*Task goal*.
Continue the text on claiming hotspot rewards from the point where it stops.

These oracles are responsible ONLY for tracking the total lifetime rewards associated with a hotspot. This frees the oracles from any kind of dependence on the blockchain. They don't care about the issuance or movement of tokens.
The lazy-distributor program keeps track of, for each hotspot, how much of the total lifetime
rewards have been claimed. Claiming rewards, then, consists of two steps:
- Ask oracles to update the on-chain state to reflect the latest lifetime rewards for this hotspot
- Issue the difference between the total lifetime rewards and total claimed rewards to the hotspot owner.
In practice, we have made it so that this can all happen in a singular transaction.
Finding current rewards
Oracles work off of a restful API that involves
- Grabbing lifetime rewards for all oracles
- Constructing a transaction to set the rewards, and passing the transaction to each oracle to partially sign.
- Submitting the fully signed transaction to Solana.
The SDK simplifies this process into two functions, getCurrentRewards and formTransaction.
If you have interst in using the REST api, you can see the relatively simple client code here
To fetch rewards across all oracles for a given asset id:
import { init, lazyDistributorKey } from "@helium/lazy-distributor-sdk";
import { getCurrentRewards } from "@helium/distributor-oracle";
import * as anchor from "@coral-xyz/anchor";
anchor.setProvider(anchor.AnchorProvider.local("...rpc url..."));
const provider = anchor.getProvider() as anchor.AnchorProvider;
const program = await init(provider)

*Extracted data*.

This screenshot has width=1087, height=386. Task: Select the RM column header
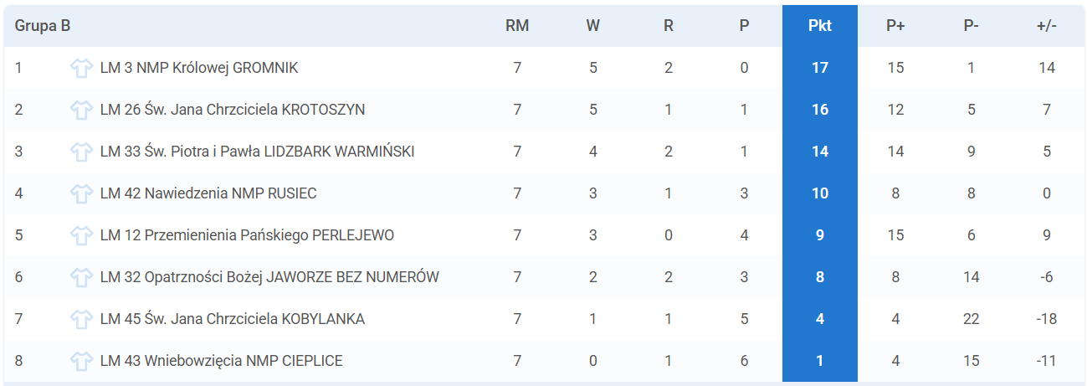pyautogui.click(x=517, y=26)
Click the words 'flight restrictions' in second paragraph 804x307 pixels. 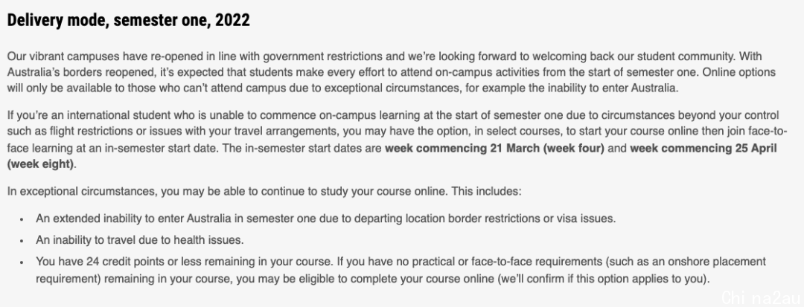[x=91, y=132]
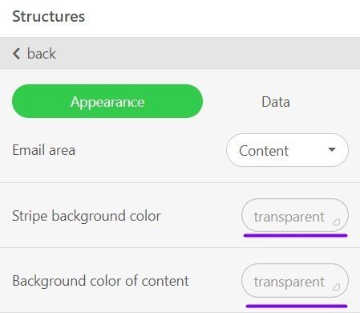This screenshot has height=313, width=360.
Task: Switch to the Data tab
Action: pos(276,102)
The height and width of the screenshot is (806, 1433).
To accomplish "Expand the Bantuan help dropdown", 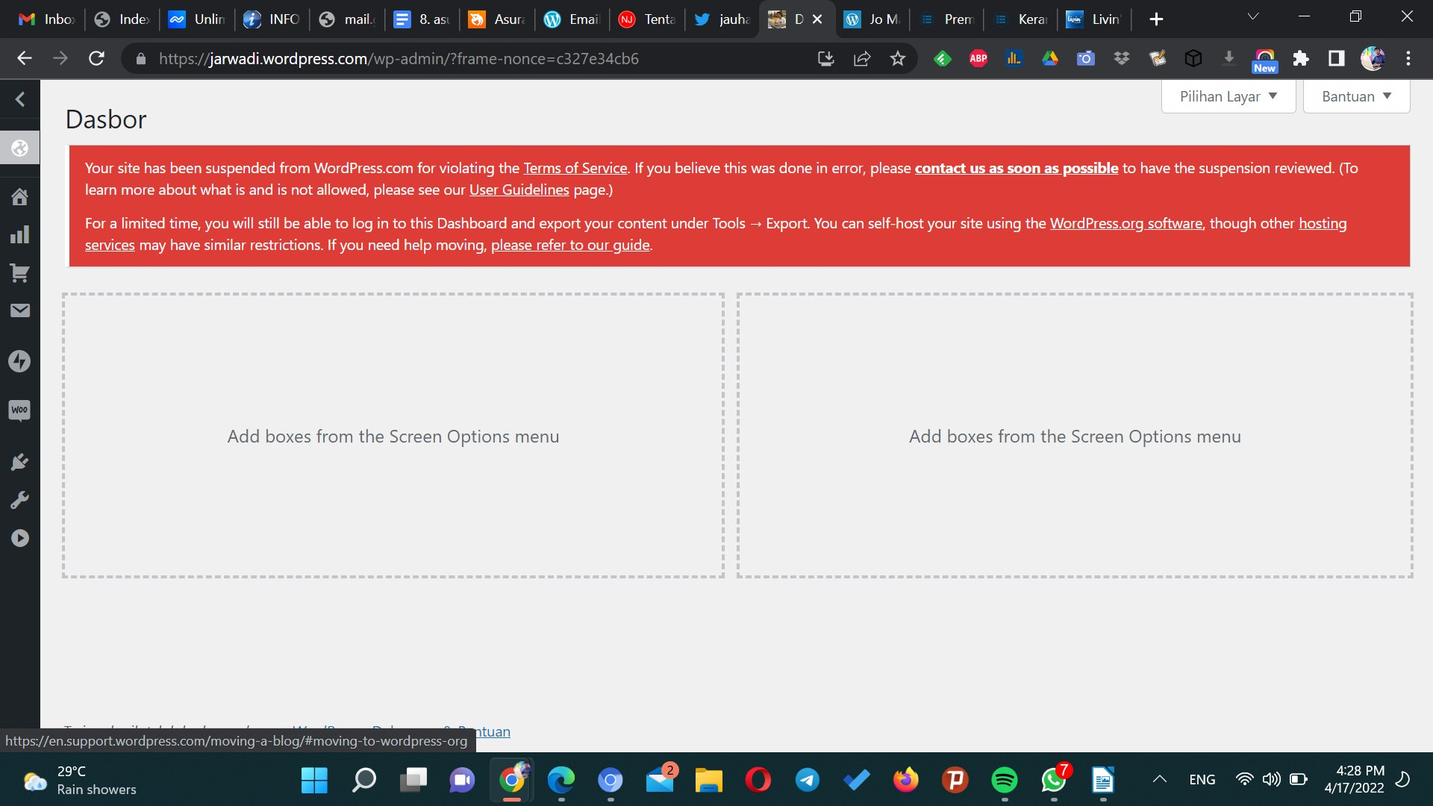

*Exercise output*.
const iotMint = new PublicKey("...iot mint...")
const assetId = new PublicKey("...asset id...")
const lazyDistributorPkey = lazyDistributorKey(iotMint)[0];
const rewards = await getCurrentRewards(program, lazyDistributorPkey, assetId);
rewards.map(reward => {
console.log(`Oracle ${reward.oracleKey} stating lifetime rewards of ${reward.currentRewards}`);
})
Claiming rewards
You can then get a transaction to submit to the solana blockchain using those rewards:
import { formTransaction } from "@helium/distributor-oracle";
const tx = await formTransaction({
program,
provider,
rewards, // from above
hotspot: assetId,
lazyDistributor: lazyDistributorPkey,
})
await provider.send(tx)